- **TASK BRIEF**
Count the lines in the data below that contain the word "beside", and reply with that number alone.

- **Stored entries**

◇ ◇ ◇ ◇ ◇ ◇ ◇

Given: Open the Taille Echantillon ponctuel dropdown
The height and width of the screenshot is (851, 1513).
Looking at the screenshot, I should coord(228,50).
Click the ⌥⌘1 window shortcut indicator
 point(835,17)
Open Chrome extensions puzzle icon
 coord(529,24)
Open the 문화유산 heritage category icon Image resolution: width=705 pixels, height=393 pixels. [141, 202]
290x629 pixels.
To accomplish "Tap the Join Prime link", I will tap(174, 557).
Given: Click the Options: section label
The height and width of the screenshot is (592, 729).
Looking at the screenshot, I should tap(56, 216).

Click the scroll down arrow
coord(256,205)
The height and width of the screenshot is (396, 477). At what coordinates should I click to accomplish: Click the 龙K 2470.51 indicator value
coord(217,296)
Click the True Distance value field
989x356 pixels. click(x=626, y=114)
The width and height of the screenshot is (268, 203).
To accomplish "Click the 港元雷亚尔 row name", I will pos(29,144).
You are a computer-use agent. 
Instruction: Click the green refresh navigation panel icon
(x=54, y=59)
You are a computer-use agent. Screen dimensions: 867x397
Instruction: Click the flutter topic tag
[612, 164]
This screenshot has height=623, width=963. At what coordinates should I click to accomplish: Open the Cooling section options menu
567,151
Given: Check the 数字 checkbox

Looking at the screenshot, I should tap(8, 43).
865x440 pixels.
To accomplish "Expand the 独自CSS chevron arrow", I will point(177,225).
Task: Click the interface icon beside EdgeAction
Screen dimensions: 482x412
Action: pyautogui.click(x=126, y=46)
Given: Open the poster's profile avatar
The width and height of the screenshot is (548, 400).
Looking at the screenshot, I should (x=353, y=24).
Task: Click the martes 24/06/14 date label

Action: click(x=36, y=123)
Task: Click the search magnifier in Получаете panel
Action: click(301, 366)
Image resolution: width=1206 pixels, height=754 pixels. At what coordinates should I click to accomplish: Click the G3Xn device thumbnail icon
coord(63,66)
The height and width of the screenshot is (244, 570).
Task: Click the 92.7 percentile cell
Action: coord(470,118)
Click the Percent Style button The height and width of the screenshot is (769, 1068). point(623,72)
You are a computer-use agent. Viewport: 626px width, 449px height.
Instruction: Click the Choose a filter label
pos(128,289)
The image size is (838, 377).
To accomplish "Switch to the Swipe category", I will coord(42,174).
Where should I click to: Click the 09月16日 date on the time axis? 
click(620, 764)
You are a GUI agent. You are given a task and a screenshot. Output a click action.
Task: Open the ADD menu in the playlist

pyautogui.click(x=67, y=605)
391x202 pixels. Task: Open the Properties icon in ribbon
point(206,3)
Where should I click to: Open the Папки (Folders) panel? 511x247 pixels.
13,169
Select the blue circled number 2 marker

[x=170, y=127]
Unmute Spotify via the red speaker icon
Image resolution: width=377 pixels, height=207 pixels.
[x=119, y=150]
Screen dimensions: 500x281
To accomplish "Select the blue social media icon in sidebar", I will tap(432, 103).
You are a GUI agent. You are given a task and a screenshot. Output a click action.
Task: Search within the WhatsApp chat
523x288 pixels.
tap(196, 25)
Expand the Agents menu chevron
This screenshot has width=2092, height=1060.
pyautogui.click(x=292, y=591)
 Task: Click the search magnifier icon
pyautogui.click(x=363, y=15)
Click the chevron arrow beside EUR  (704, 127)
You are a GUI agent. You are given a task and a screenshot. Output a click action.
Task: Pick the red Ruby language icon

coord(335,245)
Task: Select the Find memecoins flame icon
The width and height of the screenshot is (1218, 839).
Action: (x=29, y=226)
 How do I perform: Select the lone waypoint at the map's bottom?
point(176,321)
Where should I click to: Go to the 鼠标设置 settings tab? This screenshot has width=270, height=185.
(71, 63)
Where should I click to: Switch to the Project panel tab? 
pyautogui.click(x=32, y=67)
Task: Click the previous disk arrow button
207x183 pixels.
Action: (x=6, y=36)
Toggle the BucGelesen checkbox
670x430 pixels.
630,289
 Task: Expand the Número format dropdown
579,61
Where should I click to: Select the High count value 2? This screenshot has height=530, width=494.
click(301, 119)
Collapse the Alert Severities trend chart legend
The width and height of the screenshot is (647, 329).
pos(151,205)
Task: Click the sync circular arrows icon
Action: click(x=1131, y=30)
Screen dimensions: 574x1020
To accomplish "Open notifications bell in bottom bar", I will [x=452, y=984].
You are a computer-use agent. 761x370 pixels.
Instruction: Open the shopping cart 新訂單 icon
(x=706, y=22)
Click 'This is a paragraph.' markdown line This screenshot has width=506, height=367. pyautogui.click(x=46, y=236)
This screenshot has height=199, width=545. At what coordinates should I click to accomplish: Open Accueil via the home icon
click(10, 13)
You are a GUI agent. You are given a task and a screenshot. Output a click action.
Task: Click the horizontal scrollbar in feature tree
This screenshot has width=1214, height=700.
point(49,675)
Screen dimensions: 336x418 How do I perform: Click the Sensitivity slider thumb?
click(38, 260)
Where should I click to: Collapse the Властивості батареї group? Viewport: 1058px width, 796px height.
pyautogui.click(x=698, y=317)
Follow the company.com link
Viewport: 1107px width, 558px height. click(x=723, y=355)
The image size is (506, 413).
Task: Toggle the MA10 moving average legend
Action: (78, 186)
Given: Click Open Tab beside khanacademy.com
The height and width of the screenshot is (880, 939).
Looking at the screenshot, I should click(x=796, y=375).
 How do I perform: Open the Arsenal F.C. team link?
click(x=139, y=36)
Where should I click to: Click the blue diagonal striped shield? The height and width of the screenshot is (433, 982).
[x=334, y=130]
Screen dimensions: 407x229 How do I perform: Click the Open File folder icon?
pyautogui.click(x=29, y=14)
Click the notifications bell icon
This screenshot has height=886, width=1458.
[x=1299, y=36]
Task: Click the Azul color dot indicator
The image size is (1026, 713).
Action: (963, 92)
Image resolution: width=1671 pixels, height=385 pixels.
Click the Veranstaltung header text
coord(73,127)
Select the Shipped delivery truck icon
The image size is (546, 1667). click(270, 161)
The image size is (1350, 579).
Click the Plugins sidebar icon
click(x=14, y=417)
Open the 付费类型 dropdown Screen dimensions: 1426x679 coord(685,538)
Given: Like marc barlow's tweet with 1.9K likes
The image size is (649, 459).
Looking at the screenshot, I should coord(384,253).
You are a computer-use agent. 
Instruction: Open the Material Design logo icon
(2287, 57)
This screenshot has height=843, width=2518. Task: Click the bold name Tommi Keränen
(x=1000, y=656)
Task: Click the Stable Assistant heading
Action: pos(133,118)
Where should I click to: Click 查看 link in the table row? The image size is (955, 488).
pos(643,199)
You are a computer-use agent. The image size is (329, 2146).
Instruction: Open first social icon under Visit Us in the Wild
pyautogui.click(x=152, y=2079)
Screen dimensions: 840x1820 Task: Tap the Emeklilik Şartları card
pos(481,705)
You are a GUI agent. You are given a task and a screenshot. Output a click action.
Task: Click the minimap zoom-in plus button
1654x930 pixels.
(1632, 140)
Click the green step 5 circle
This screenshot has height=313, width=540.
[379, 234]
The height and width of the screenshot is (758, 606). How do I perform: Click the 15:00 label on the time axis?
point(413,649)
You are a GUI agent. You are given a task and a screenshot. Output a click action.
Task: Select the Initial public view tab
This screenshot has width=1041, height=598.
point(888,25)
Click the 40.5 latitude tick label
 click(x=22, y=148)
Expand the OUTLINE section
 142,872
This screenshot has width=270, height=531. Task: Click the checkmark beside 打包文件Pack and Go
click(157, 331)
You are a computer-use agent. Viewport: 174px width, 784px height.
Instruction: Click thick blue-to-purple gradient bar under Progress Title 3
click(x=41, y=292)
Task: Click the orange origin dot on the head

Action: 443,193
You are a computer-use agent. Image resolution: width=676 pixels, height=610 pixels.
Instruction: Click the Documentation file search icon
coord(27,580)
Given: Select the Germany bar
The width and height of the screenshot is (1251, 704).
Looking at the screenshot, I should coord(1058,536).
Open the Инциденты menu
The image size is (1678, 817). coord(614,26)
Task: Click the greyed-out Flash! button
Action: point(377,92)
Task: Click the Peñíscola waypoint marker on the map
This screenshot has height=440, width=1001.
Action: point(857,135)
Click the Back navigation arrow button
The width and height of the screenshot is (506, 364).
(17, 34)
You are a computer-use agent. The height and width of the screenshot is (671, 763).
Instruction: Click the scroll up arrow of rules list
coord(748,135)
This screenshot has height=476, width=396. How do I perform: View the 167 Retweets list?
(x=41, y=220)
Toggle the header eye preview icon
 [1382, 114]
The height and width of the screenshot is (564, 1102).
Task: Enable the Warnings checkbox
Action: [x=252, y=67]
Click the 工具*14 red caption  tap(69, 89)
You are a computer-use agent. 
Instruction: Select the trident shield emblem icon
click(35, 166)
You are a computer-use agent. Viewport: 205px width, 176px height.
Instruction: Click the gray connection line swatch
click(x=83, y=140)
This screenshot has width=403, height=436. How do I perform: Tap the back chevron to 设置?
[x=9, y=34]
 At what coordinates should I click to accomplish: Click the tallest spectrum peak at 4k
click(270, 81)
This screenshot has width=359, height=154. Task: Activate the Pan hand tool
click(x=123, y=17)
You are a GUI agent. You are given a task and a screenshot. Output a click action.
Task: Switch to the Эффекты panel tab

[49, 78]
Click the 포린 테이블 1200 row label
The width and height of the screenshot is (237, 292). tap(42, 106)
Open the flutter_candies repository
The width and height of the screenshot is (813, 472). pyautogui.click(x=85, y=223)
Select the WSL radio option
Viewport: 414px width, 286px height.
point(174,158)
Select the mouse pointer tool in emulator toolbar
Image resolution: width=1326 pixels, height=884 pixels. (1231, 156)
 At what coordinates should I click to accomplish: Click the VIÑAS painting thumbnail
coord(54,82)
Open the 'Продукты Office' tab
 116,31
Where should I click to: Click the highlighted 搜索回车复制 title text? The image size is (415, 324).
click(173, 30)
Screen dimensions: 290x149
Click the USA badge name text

◇ ◇ ◇ ◇ ◇ ◇ ◇

- **FINISHED EXERCISE**
4